D.A1a Framework Architecture

D.A1a Framework Architecture

This document describes the ad-hoc architecture for an SLA management framework which has been created within the first year of the European research project SLA@SOI. It serves as formal deliverable D.A1a for reporting the work progress of work package A1 at project month 12. It is complemented by the deliverable D.A1b which provides the actual implementation of the SLA framework.
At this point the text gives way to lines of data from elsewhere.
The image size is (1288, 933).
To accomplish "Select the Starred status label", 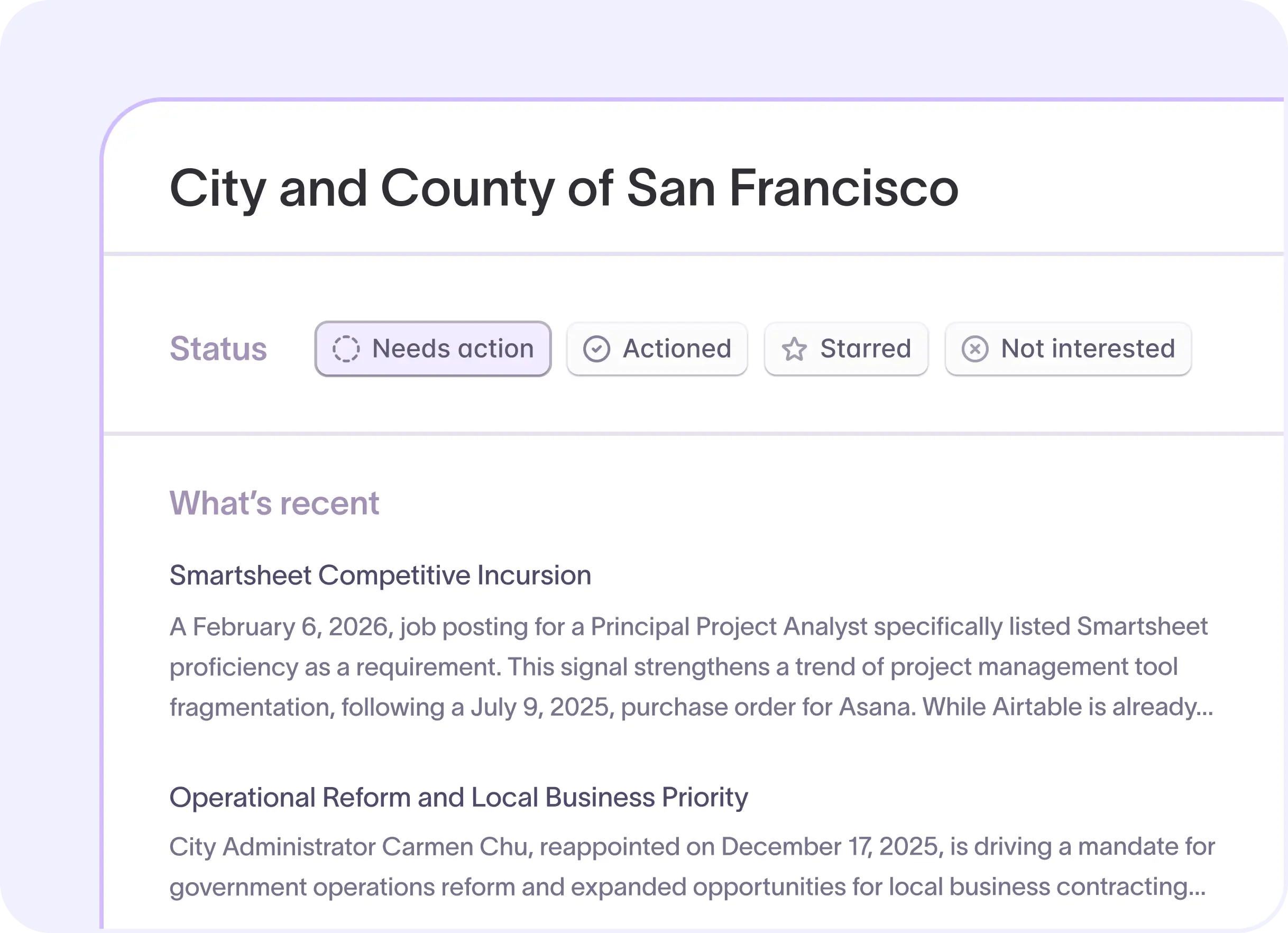I will pyautogui.click(x=866, y=349).
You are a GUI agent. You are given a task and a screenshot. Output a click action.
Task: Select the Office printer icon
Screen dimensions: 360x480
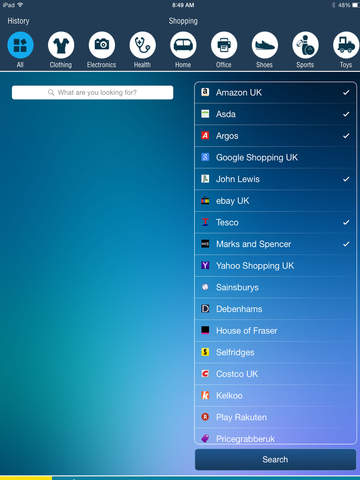[x=224, y=45]
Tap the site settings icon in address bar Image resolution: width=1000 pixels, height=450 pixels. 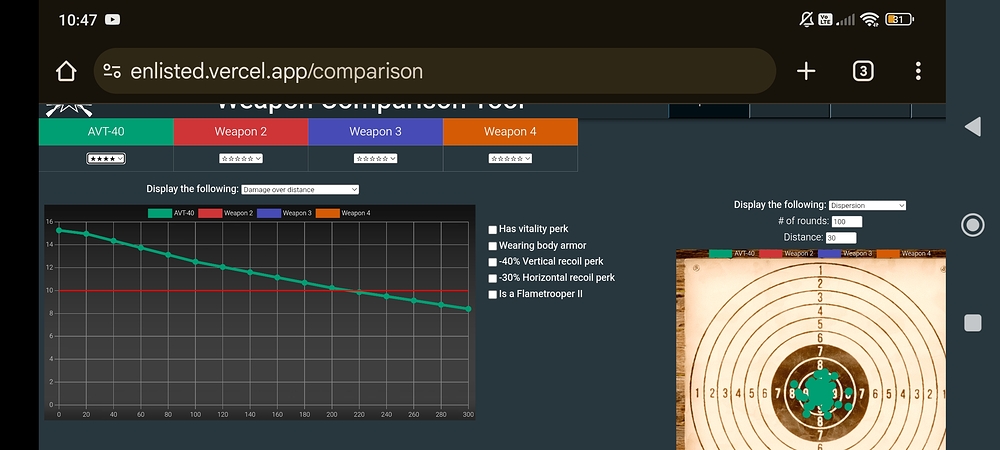click(113, 71)
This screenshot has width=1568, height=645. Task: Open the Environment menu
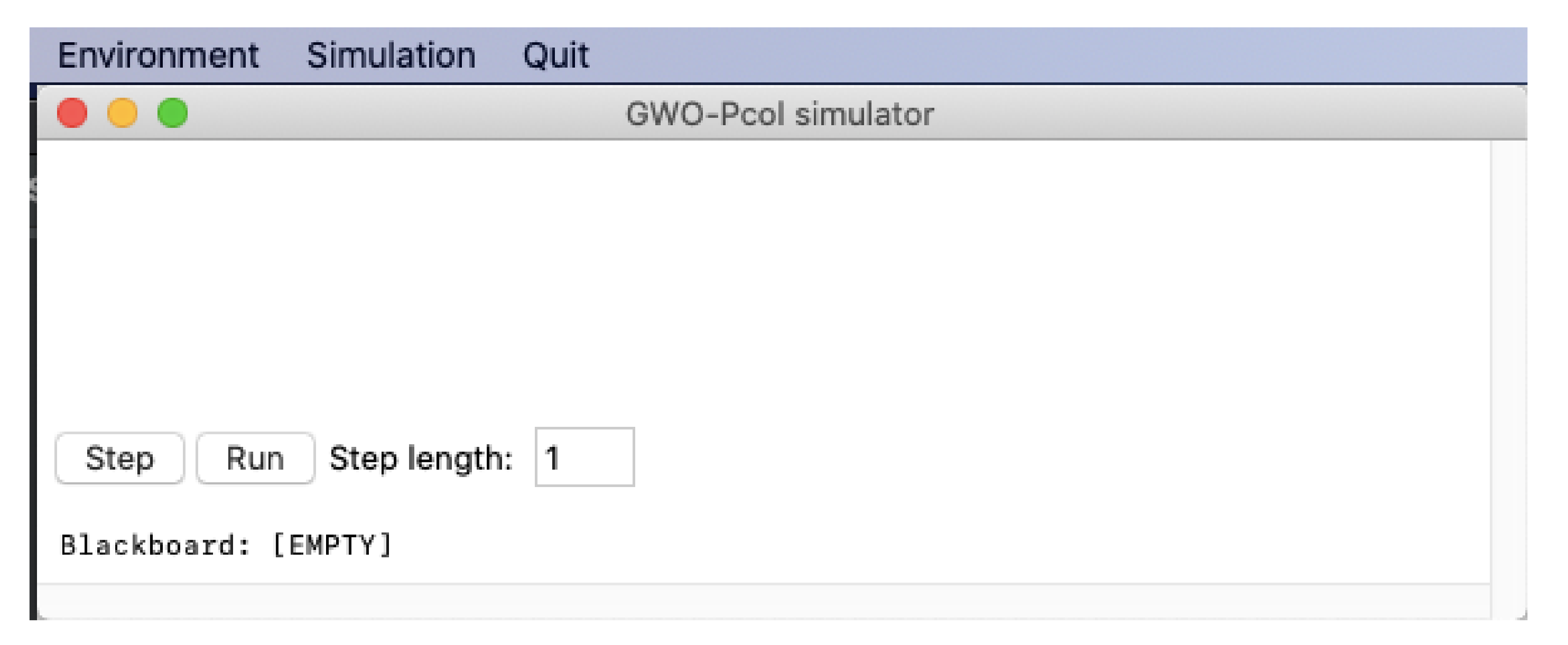(158, 56)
The motivating vision is the vision of a business-ready service-oriented infrastructure empowering the service economy in a flexible and dependable way. Three key characteristics of this infrastructure, namely predictability and dependability, transparent SLA management and service lifecycle automation, shall support the dynamic provisioning of service as tradable goods. The related technical vision is to use the paradigm of SLAs for managing a complete business/IT stack in correlation with top-level SLAs which are agreed at business level. SLAs will be associated with multiple elements of the stack at multiple layers and will be correlated with each other.

The architecture definition methodology follows the well established industry standard TOGAF (The Open Group Architecture Framework). It is based on a solid foundation in terms of terminology, a general lifecycle model for services and SLAs and the fundamental challenges for an SLA management framework architecture. Based on the common foundations, a conceptual architecture is
presented along a view-based approach including a data view, a functional view, a deployment view, a modelling view, and a scenario view. Furthermore, the conceptual architecture is translated into a technical architecture describing how the technical framework is decomposed into modules, the main module interfaces, and the scenario flows along them. Finally, the technical architecture is
complemented by an integration architecture which explains the tools, techniques and methods adopted for the actual development and integration of the framework.

The technical architecture has been successfully implemented into an SLA management software framework. Details about the technical/scientific evaluation of the SLA framework can be found in deliverable D.B1a. Furthermore, the software framework has been successfully applied against the open reference case within an ad-hoc demonstrator. More details on this can be found in deliverable D.B2a.

Elements of the architecture sketched in this document have been successfully published at two conferences. [1] provides a general introduction to the challenges and requirements for an SLA management framework and details the conceptual architecture. [2] discusses the need for proper SLA management within the context of the Future Internet – here SLAs can serve as key enabler to
support management and governance across different perspectives and domains.